Bias in the Training Data Leads to a Biased Algorithm

Datatechvibe Interview with Sarah Lowe, Vice President Business Development at Appen

Your model is only as good as the data that feeds it, says Sarah Lowe, Vice President of Business Development (EMEA), Appen, a technology company that focuses on high-quality training data to confidently deploy world-class AI. 

Using training data that is not inclusive of all intended users of the model leads to an inadvertent bias which isn’t simply a social blunder. It’s an unsuccessful model that will ultimately be a failure for business and the community. This is one of the reasons that Appen works with a pool of skilled annotators (over one million worldwide) who operate in over 170 countries and more than 235 languages.

Yolande D’Mello speaks to Sarah about human involvement in machine learning, creating responsible AI, and the Middle East’s banking and retail sectors are leveraging automation to improve the customer experience.  

How does Training data impact the success of an AI model? What role does Appen play? 

The most important aspect of building and deploying a successful AI model is the data, the training data. A model needs to be trained on high-quality labelled data to be useful and successful in the real world. For example, if you are creating a customer service chatbot, in that case, the data may be different ways to ask, ‘What is my account balance?’ both in text and audio, which is then translated to different languages to service global requirements.

Appen is the leading provider of high-quality training data. We collect data and label images, text, speech, audio, video and provide the industry’s most advanced AI-assisted data annotation platform to build and continuously improve artificial intelligence systems. 

You may have the most appropriate algorithm, but if you train your machine on bad data, it will learn the wrong lessons, fail out, and not work as you or your clients expect. Successful AI is almost entirely reliant on the right data. Appen underpins all these aspects of data supply and data annotation technology and service as a data partner. 

Also Read: Why We Need to Govern AI 

Is computer vision achieving human-like capabilities? What will be its impact? 

Computer vision is becoming one of the fastest-growing fields of AI. Image data is more readily available than ever before, and we foresee an ongoing need for image and video annotation at scale. With a continuous stream of training data, a computer vision system has the potential to achieve some very human-like capabilities, emulating the human ability to see and interpret the world around us – but at speed and in very large volumes. The constant training and re-tuning of data inputs will be the most important part to the success of the CV model. These models have the ability to be faster and more productive, driving revenue and reducing costs. 

Which industries in the Middle East are showing the highest levels of adoption of AI? 

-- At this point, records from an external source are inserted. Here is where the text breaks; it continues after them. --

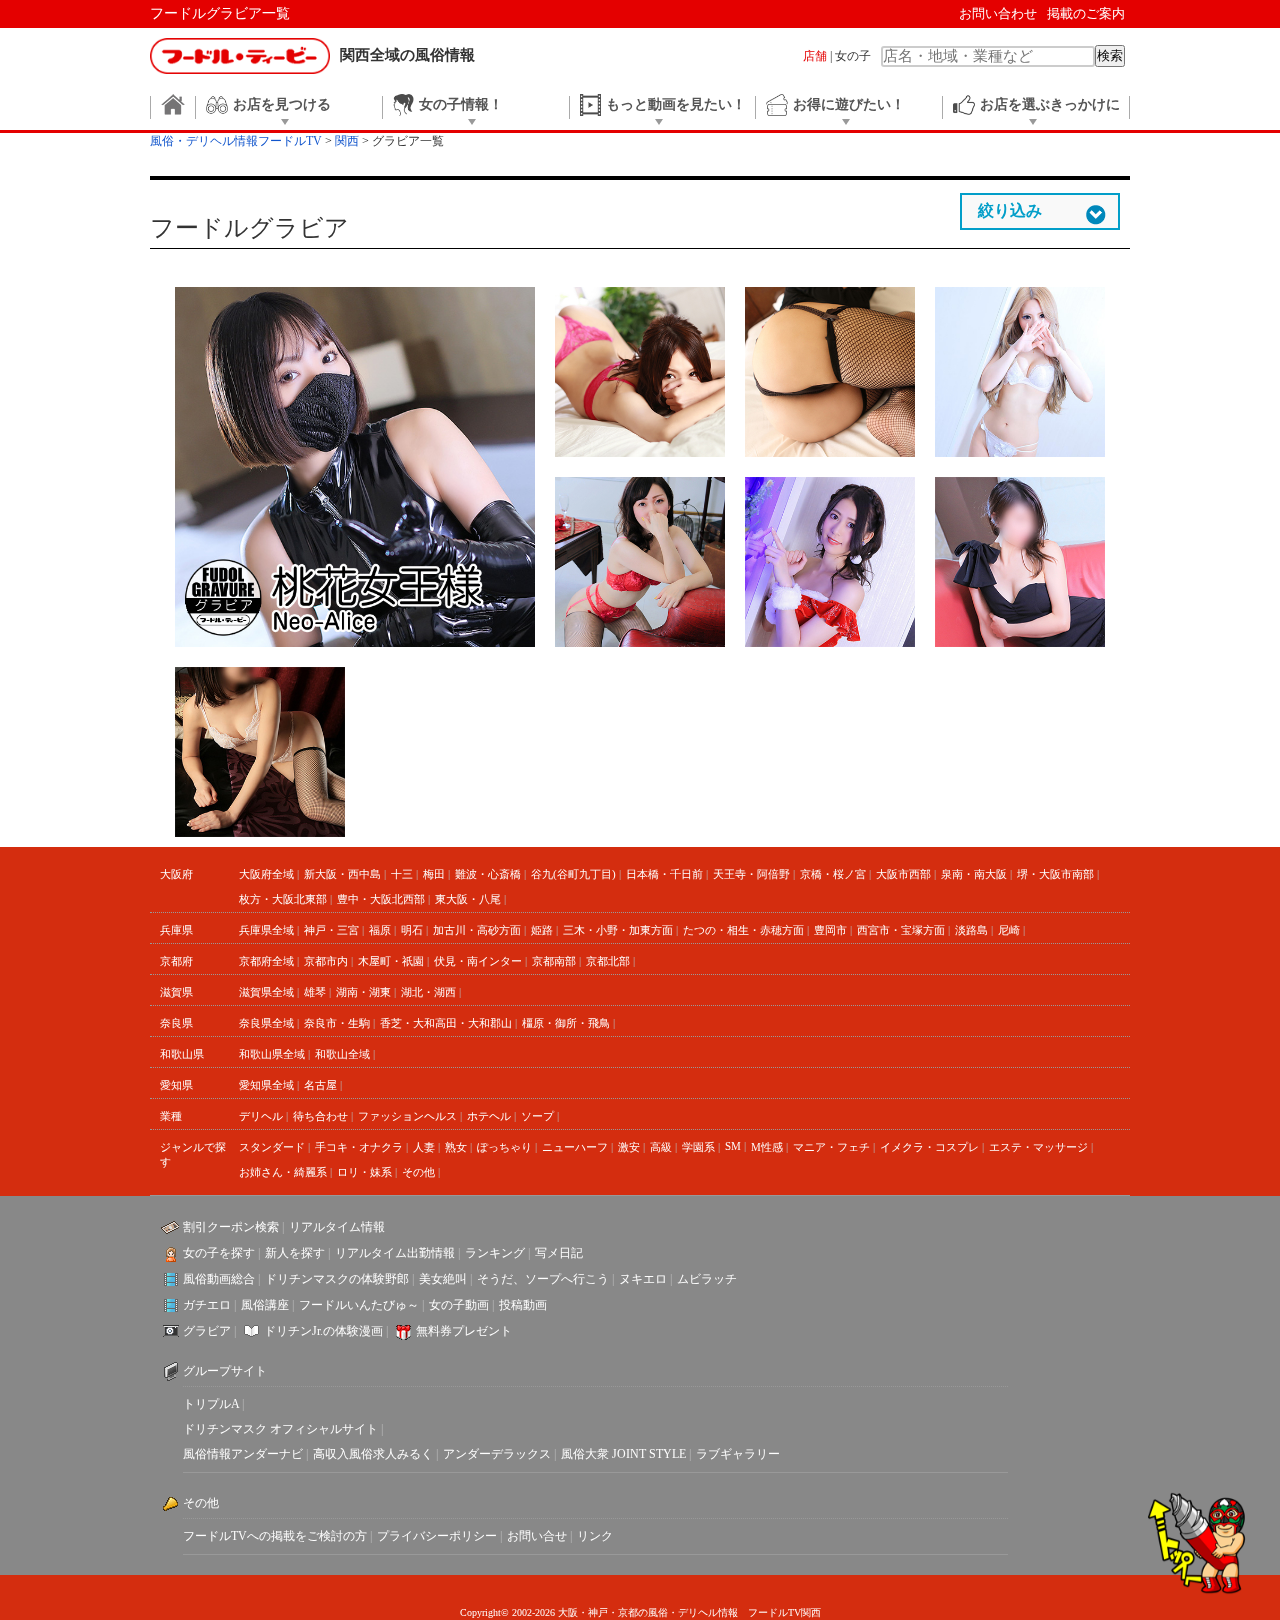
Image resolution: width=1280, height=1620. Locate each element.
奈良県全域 (266, 1023)
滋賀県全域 (266, 992)
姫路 (542, 930)
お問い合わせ (998, 13)
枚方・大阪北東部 (283, 899)
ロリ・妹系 (364, 1172)
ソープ (537, 1116)
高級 (661, 1147)
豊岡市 (830, 930)
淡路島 (971, 930)
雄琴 (315, 992)
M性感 (767, 1147)
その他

Banking and Retail are some of the largest growing industries focusing on automation to improve the customer experience. Some of the use cases being implemented are customer service chatbots, IT process and business automation improvements, and improving web search and eCommerce content relevance. Speech and language services are the fastest-growing segments due to the increased use of Automatic Speech Recognition (ASR) models to automate customer interactions, improve voice assistants and track engagement via sentiment analysis. And of course, self-driving cars is always a high-profile industry for anywhere in the world, following the automotive industry and its developments for autonomous driving computer vision applications closely.

How serious is Algorithmic bias in AI, and how can it be overcome? 

Any bias in the training data will lead to a biased algorithm, resulting in an unsuccessful model and ultimate failure. The training data needs to be inclusive of all intended users of the model or it will have an unintentional bias. To overcome a bias, the data needs to be balanced, diverse and sourced from a broad group of people. This is why Appen’s crowd of skilled annotators is over one million worldwide, operating in over 170 countries and more than 235 languages. This diverse resource pool is maintained to ensure our customers can get their training data labelled using just the right profile and range of resources. For example, if your in-house data is skewed towards your current customer, the model will only work for your current customer. The data needs to include all types of potential customers so the model is trained on any users it may interact with. 

Also Read: How AI Is Transforming Renewable Energy

What is responsible AI, and why is it important? 

Responsible AI can mean something different to each organisation. Our definition includes both the input and output of the AI model. It means the model outcome is unbiased and equitable. It works for all intended users and ideally improves the quality of life for everyone it touches. It also means the data was sourced ethically and fairly, workers were paid a fair wage and treated well. 

With the advances in data annotation software, will human involvement be important? 

Human-in-the-loop will continue to be the main branch of machine learning. It combines human intelligence, human judgement, and machine intelligence to build machine learning models. Training data is not labelled or collected on its own. Machines need to be trained on the data collected, labelled, or annotated by humans. Machine learning assistance or smart labelling capabilities are built into data annotation platform technologies like Appen’s to leverage and enhance quality, accuracy, and annotation speed. But whilst technology can help improve some of the annotation tasks, human intelligence is still super important for creating high-quality training datasets.